== Parts of the exercise ==
**a)** According to the page on the CIBC unpaid overtime class action, what was the amount of the settlement that Justice Belobaba approved?
**b)** Please summarize the page on the CIBC unpaid overtime class action in two sentences.

Fresco v. Canadian Imperial Bank of Commerce
Unpaid Overtime Class Action
What the class action is about
In June 2007, Goldblatt Partners LLP and Roy O’Connor LLP filed class action suit against the Canadian Imperial Bank of Commerce for unpaid overtime. The lawsuit is the largest unpaid overtime class action ever launched in Canada.
The action covers thousands of current and former non-management, non-unionized employees of CIBC in Canada who are or were tellers or other front-line customer service employees (limited to personal bankers, commercial bankers and account executives) working at CIBC retail branch offices across Canada.
The statement of claim alleges that class members are assigned heavier workloads than can be completed within their standard working hours. They are required or permitted to work overtime to meet the demands of their jobs and CIBC fails to pay for the overtime work in direct contravention of the Canada Labour Code under which they are regulated.
The representative plaintiff is Dara Fresco, a CIBC teller who has worked in more than a dozen CIBC branches across Toronto. Based on her own experience, she claims the unpaid overtime situation is widespread at CIBC among non-management employees.
For more information, visit the CIBC Unpaid Overtime website.
September 28, 2023 – Class members can now ask for settlement payments
Class members can now ask for payment from the settlement by going to File Claim – CIBC Unpaid Overtime Class Action (ricepointconnect.com)
Questions can be emailed to firstname.lastname@example.org.
July 5, 2023 – Outcome of the hearing on fees and disbursements
Following a hearing on March 3, 2023 Justice Belobaba approved this $153 million settlement as being fair, reasonable and in the best interests of the Class. To view a copy of the Court’s order approving the settlement, click here. To view a copy of the Court’s order approving the distribution protocol, click here.

== Material shown ==
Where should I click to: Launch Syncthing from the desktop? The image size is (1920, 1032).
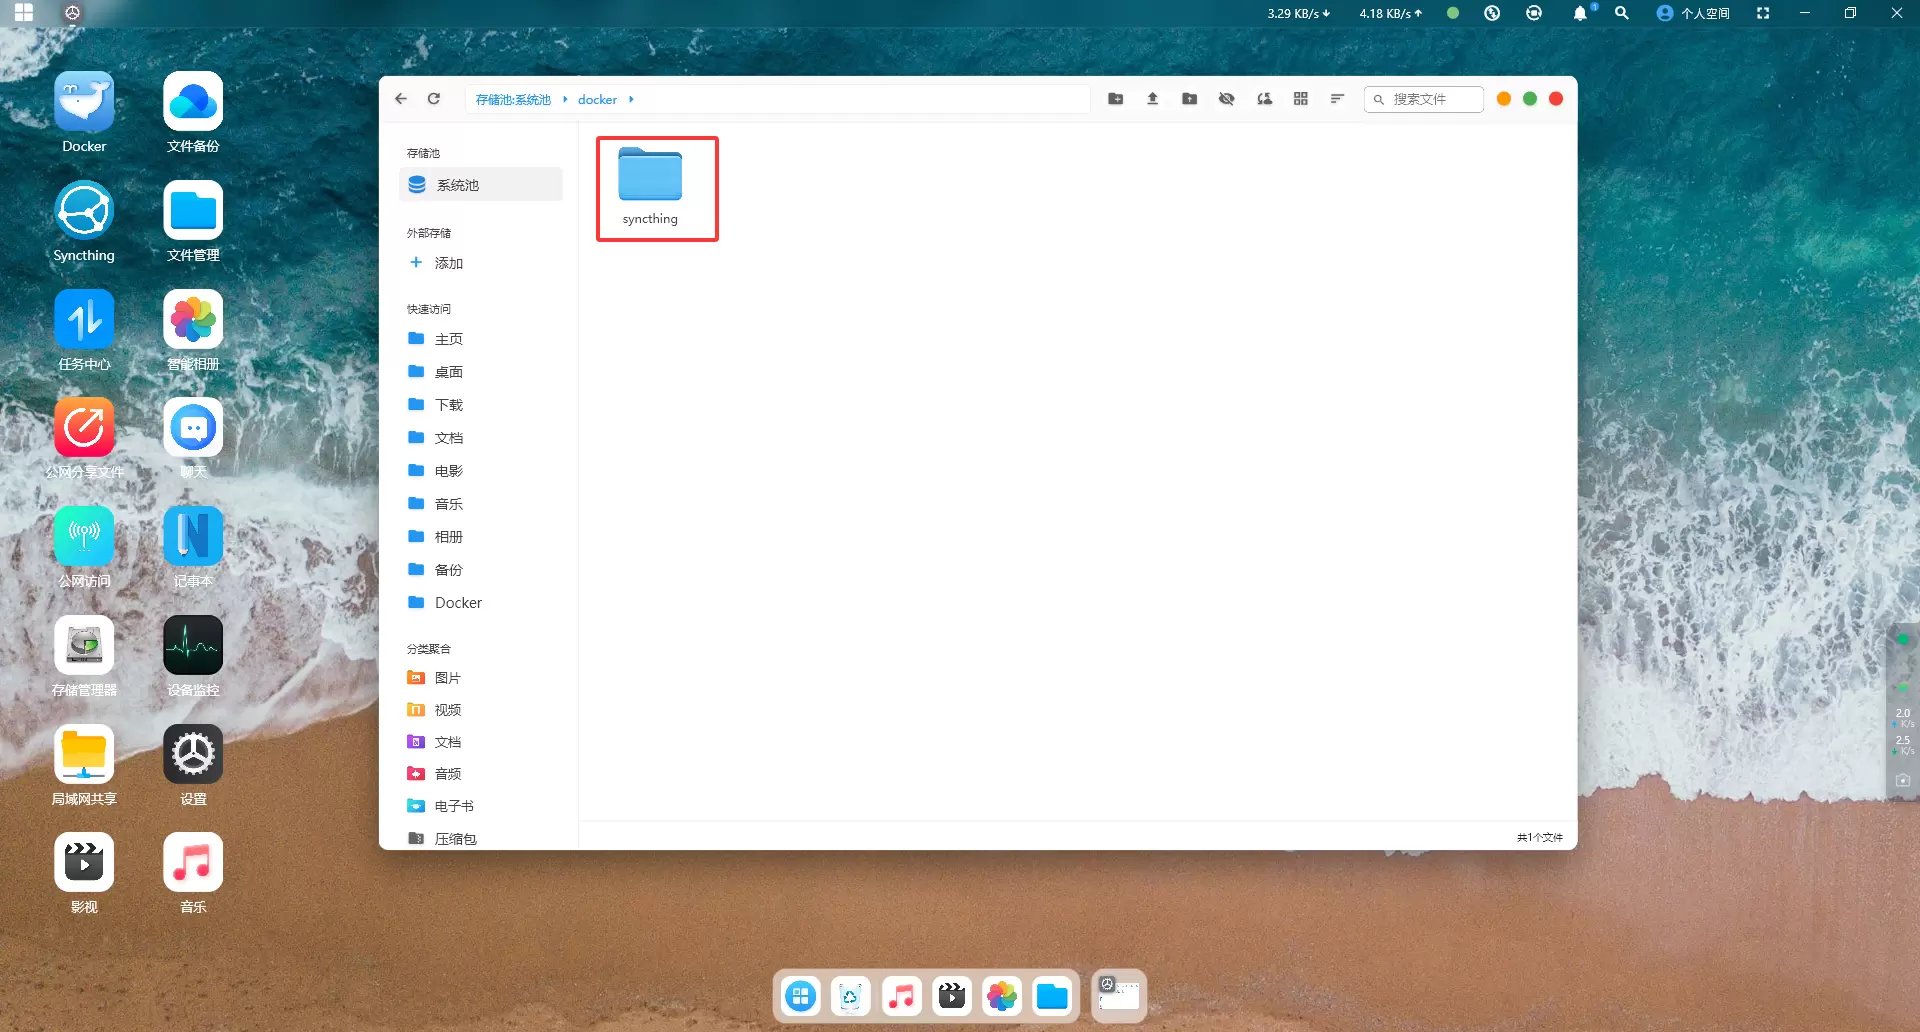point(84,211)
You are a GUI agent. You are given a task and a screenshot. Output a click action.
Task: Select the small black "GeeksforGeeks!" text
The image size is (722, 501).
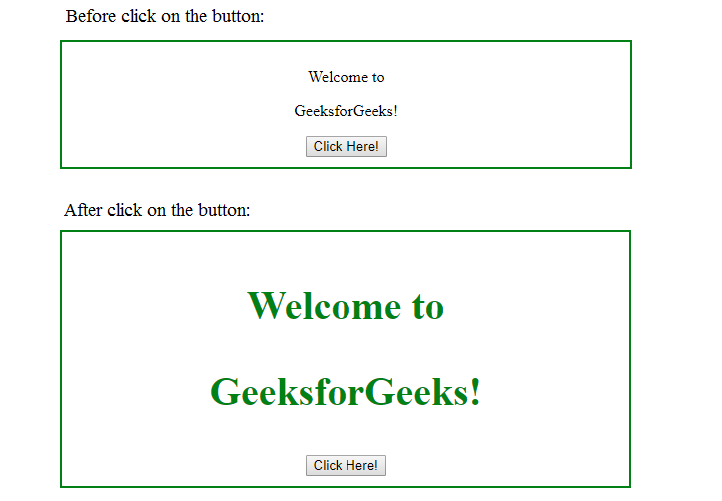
...
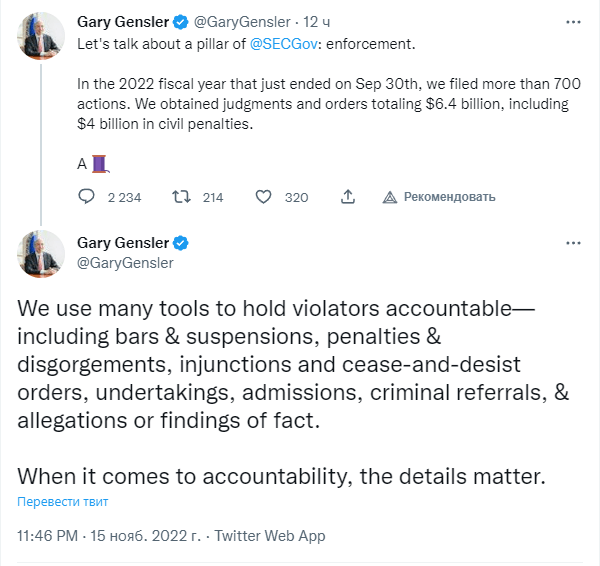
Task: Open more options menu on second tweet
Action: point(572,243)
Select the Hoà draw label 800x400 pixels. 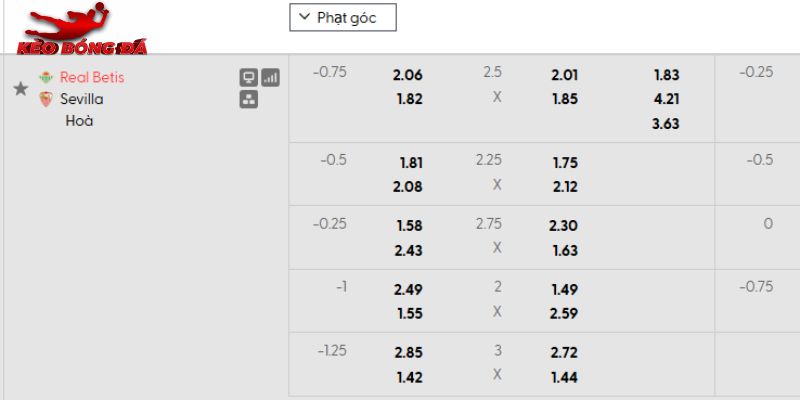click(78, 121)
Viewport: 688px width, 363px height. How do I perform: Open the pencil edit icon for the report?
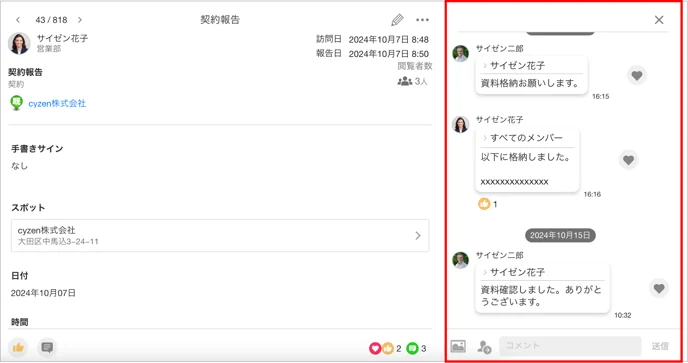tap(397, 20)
--
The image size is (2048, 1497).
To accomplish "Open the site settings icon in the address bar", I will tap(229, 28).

== Task results ==
**a)** $153 million

**b)** In June 2007, Goldblatt Partners LLP and Roy O'Connor LLP filed the largest unpaid overtime class action ever launched in Canada against CIBC on behalf of non-management, non-unionized tellers and other front-line customer service employees. The claim alleged that these employees were required or permitted to work unpaid overtime in breach of the Canada Labour Code, and the case ended in a $153 million settlement that Justice Belobaba approved after a hearing on March 3, 2023.